Content starts

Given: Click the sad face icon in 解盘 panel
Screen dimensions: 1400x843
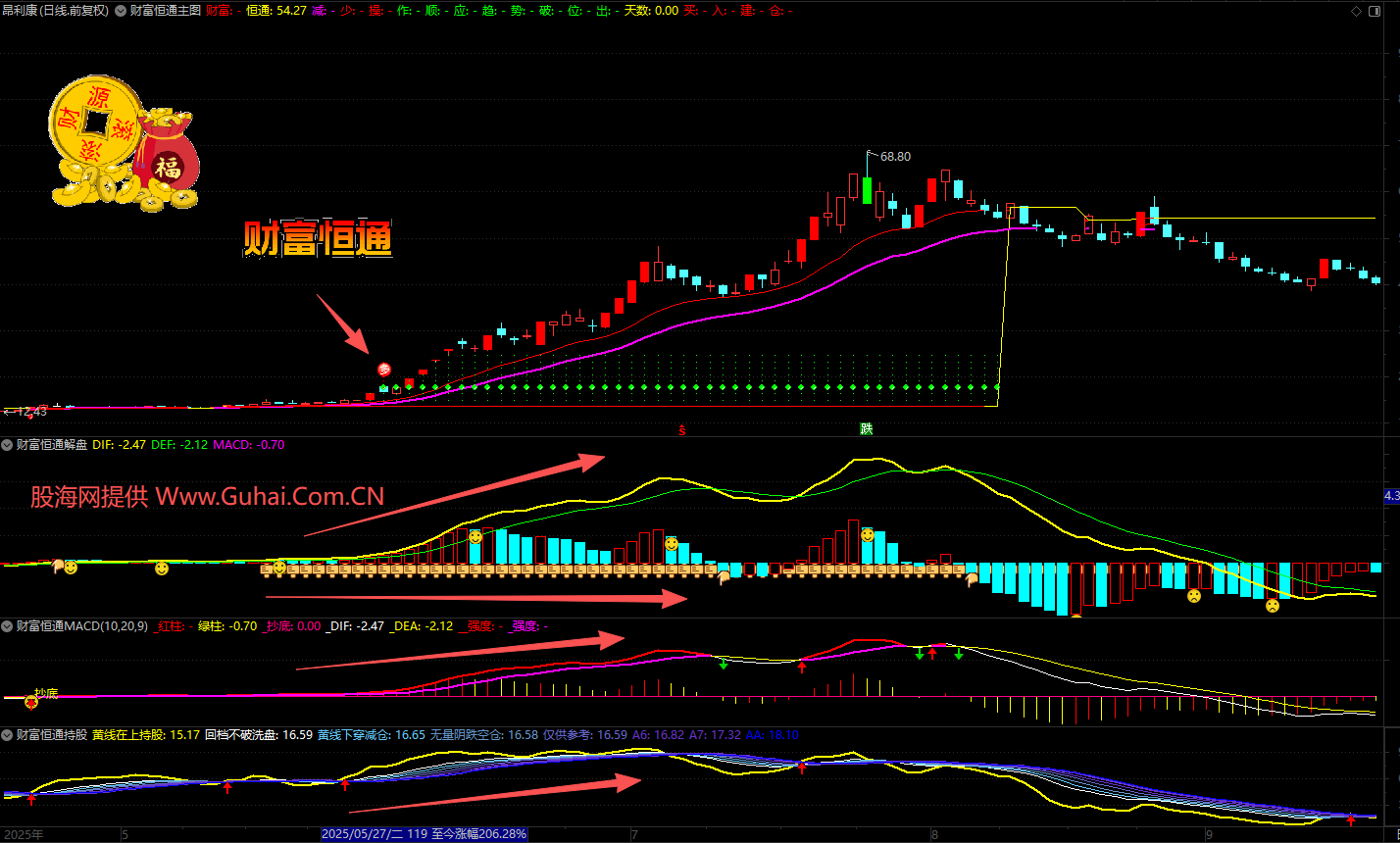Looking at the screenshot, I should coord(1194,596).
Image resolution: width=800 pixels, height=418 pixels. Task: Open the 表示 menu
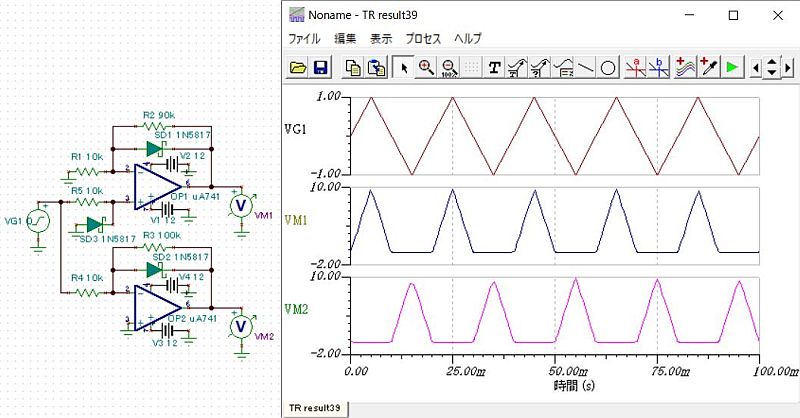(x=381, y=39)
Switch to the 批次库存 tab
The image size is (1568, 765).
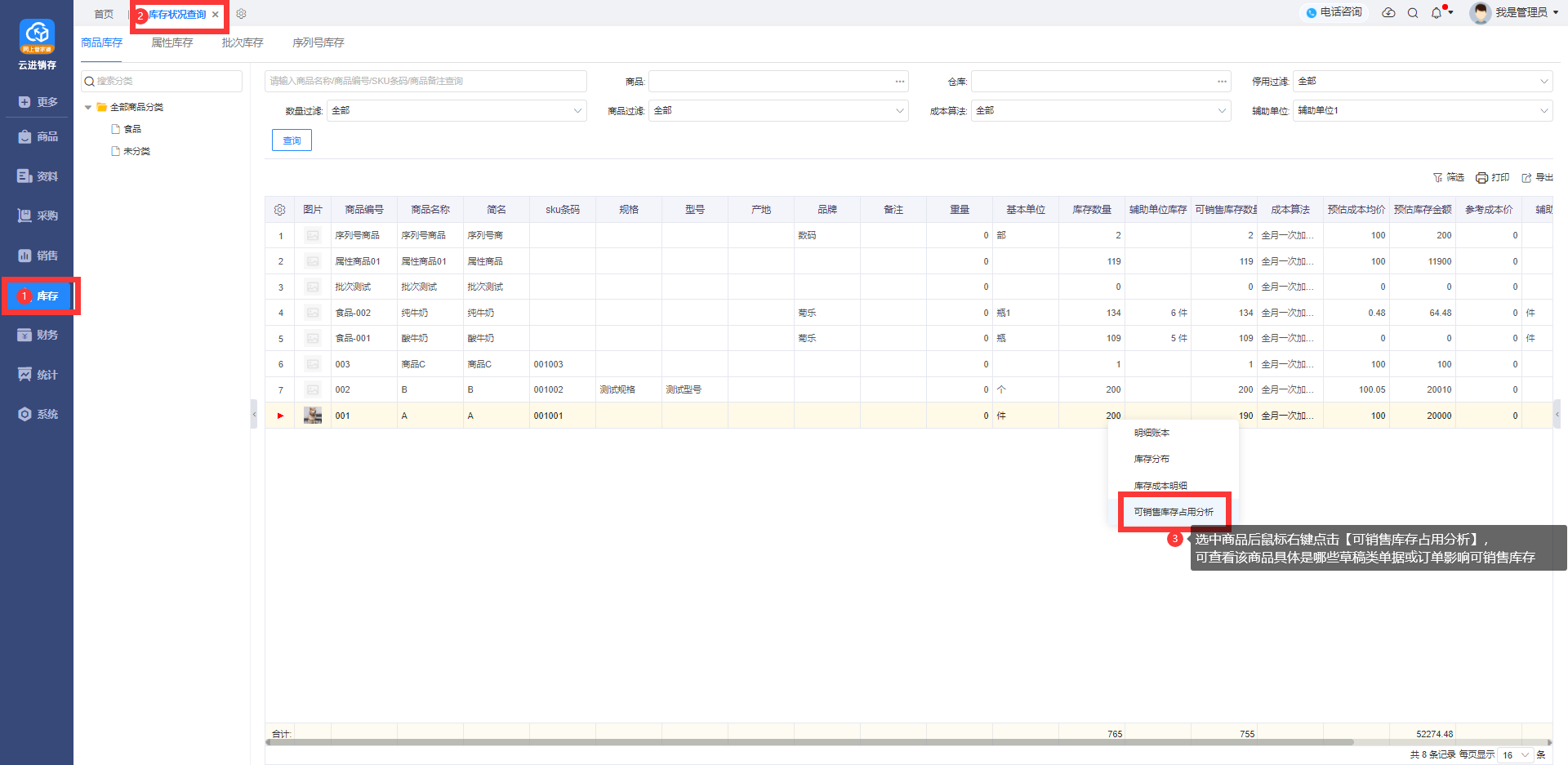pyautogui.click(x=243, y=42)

Content ends

Copy all the data exactly as written, but skip any picture.

Given: Click the sad face icon in 解盘 panel
Screen dimensions: 1400x843
Looking at the screenshot, I should coord(1194,596).
Image resolution: width=800 pixels, height=418 pixels. Task: Open the 表示 menu
(x=381, y=39)
Switch to the 批次库存 tab
The image size is (1568, 765).
pyautogui.click(x=243, y=42)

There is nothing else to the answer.